You don’t have to spend all of your dice, however, as you can save it for Overwatch, if you anticipate a hostile coming into range later in the turn. It’s an interesting rule that I forget (I forget a lot of stuff though!). When a hero’s turn is finished, they can attempt an Inspiration roll, trying to roll under the combined wounds value of all the models he’s killed off that turn; if you killed 5 wounds of models and roll a 4 on the d20, you get a point. These can be used to reroll dice, to search a hex or to flip your hero sheet to its Inspired side.
Hostiles activate according to a nice AI system that again requires the d20 to determine their behaviour.
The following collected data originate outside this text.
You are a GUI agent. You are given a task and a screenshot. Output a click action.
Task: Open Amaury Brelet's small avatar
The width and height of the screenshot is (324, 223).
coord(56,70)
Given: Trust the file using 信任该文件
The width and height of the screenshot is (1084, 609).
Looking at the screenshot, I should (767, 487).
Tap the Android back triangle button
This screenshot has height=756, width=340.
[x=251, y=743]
Finally, in the Event phase, unless all heroes are out of action or in the exit tile, another d20 roll is made, consulting the Event table to see what happens, before heading into a new round. Generally, results from 1-10 are bad news, and 11-20 are good.
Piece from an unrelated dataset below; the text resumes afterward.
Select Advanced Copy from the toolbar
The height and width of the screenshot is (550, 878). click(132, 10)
The explorers can choose to end the Expedition before all eight Exploration cards have been worked through, or you can play through them all – while it sounds like a lot of work, challenges are only a few minutes each, and Combat can be over in an hour. When it’s all over though, the explorers head to Precipice, the space station/port where their ships are docked. Considering this step has its own booklet, there are only three pages of rules for it.

To start with, you draw a Legacy card, which will either give a new global effect for all additional games you play if you’re on campaign, or it’ll be a new type of hostile you need to use in subsequent games, or it’ll be a Countdown card, which is a bit like a breather in that nothing bad happens, but if the Legacy deck runs out then you are out of time (more in a bit).
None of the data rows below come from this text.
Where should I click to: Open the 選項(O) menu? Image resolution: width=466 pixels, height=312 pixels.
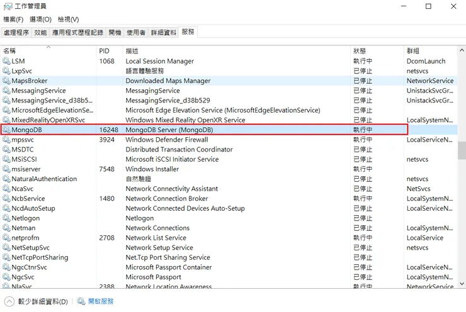[x=40, y=20]
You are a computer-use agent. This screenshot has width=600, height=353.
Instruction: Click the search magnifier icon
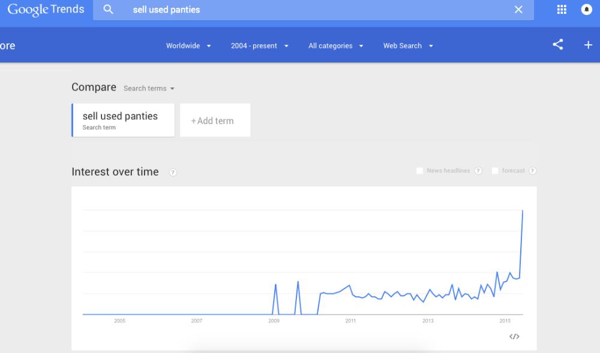109,10

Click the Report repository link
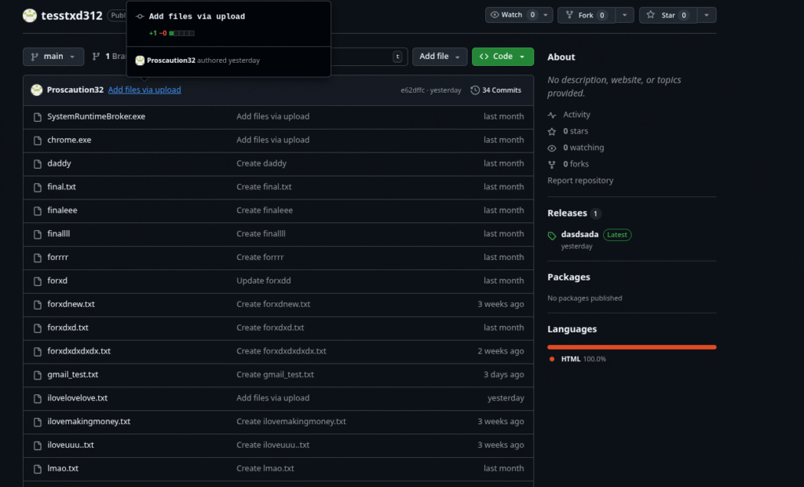click(x=580, y=181)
You then get to trade in any archeotech for the stuff each ship has to offer. Each hero receives a discount if they go to their own ship, and each ship has an effect that you can try to activate, with a specific hero’s ship giving that hero a better chance of success.
That is pretty much it, anyway! Once you’ve visited Precipice, the sequence begins anew, and eight more Exploration cards are drawn for a new visit into the Fortress. However, to make this more like a campaign game, there is a linked game system of The Hidden Vault, where players must overcome four Stronghold scenarios before attacking the Hidden Vault itself. To find a Stronghold, you must have already found four Clue cards from the Discovery deck, which you can use to start the process. There are only 12 Legacy cards in the game, and you’ll have at least four post-Stronghold Precipice stages where you’ll draw from this deck, so you only have a maximum of eight “free” Expeditions before the deck runs out, and you can no longer attempt to find the Hidden Vault.
It’s interesting, but I do feel that as a campaign system it does somewhat lack. I mean, you have almost no way to level up a character, as they always start out the same. The majority of stuff that you can pick up from Precipice is single-use, though when you defeat a Stronghold you do get interesting artefacts. There feels like something else missing, for me. I think it probably makes for a more streamlined game, having less bookkeeping to worry about, but it could have been so much better.
For the last few weeks now, I’ve just been enjoying playing essentially pick-up games of Blackstone Fortress, with a vague idea that I might try for a Stronghold just to see what that’s all about. It’s been a lot of fun, and I think playing the odd expedition has been better than just grinding through game after game in an effort to get to the hidden vault. You don’t notice so much the set up time because you’re only doing four separate boards, and some of those aren’t too big. It’s even quite thematic if you turn up the same board as a previous expedition, as it heightens the sense of the Fortress being a random place where all of this has happened before…
I’m really enjoying it, anyway, and I recently put together the minis from the expansions, so that I’m ready! It’s going to be a long time before I get there, of course!!